El escritor conservador Marc Thiessen intentó presentar el festival estridente de Trump como una señal de su espíritu popular, al abrir la Casa Blanca al tipo de personas que van a carreras de motocross y shows de monster trucks. “Si eso te ofende, tal vez seas un esnob elitista”, escribió. Dejemos de lado, por un momento, el hecho de que Thiessen alguna vez se quejó de que Barack Obama no mantenía la “dignidad presidencial”. Según este criterio —que las peleas de UFC, a las que John McCain alguna vez llamó “peleas de gallos humanas”, pertenecen en la Casa Blanca porque a muchos estadounidenses les gustan—, no puede haber ningún estándar. Al igual que la lucha extrema, la pornografía es extremadamente popular, pero de algún modo dudo que Thiessen defendiera a un presidente demócrata que invitara a un grupo de creadores de OnlyFans al Despacho Oval mientras perdía una guerra.
Resulta tentador mencionar aquí el pan y circo, salvo que no hay pan. Por el contrario, Trump y sus aliados monetizaron el programa del domingo. En marzo, Trump obtuvo acciones de la empresa matriz de la UFC. Y para ver el espectáculo, el público necesitaba una suscripción a Paramount+, controlada por el aliado de Trump David Ellison, que compró CBS y luego la volvió más amigable con la administración.

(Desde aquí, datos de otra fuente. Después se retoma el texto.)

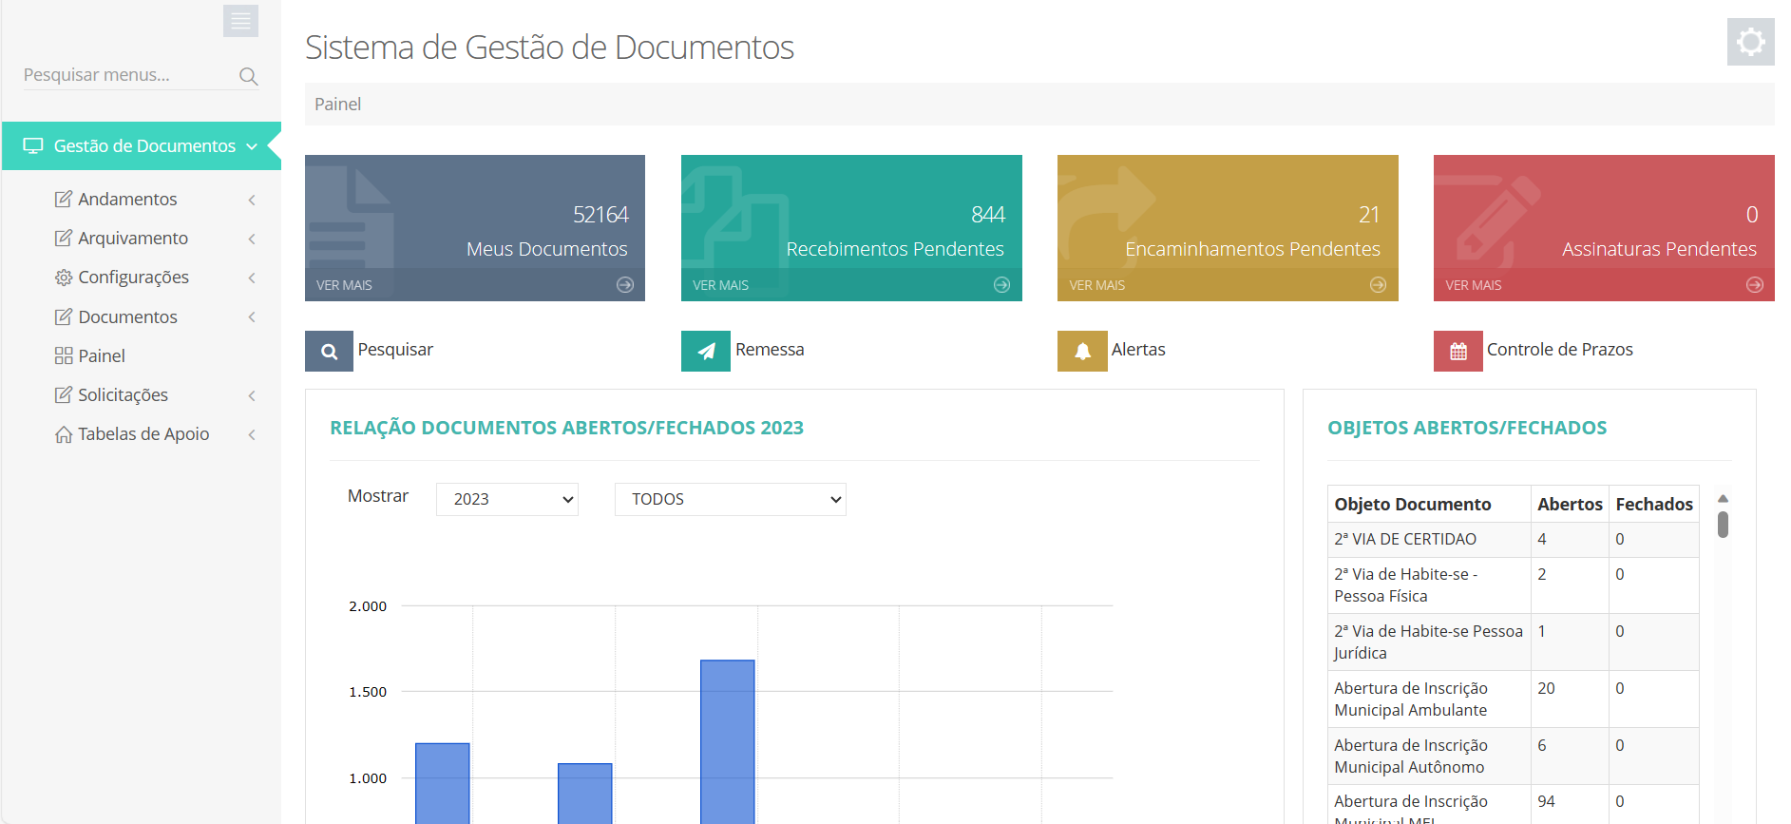Click the search magnifier icon in sidebar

Más que un regalo a su base inquieta, el evento fue otro ejemplo de una administración que vende Estados Unidos por partes.
En la previa de la pelea, Derrick Lewis, de la UFC —que luego sería noqueado por Hokit—, le dijo a The Journal que sentía que estaba participando de algo histórico. “Este es uno de esos eventos de los que se va a hablar dentro de 100 años”, dijo. Puede que tenga razón, pero no en el sentido que cree.
Algún día, alguien podría escribir —o, más probablemente, filmar— una versión estadounidense de Historia de la decadencia y caída del Imperio romano, de Edward Gibbon. Su creador querrá incluir una escena de la garra de acero de 28 metros elevándose sobre la Casa Blanca mientras, en algún lugar dentro del edificio, algunos se apresuraban a descubrir cómo vender un desastre de política exterior como una gran victoria.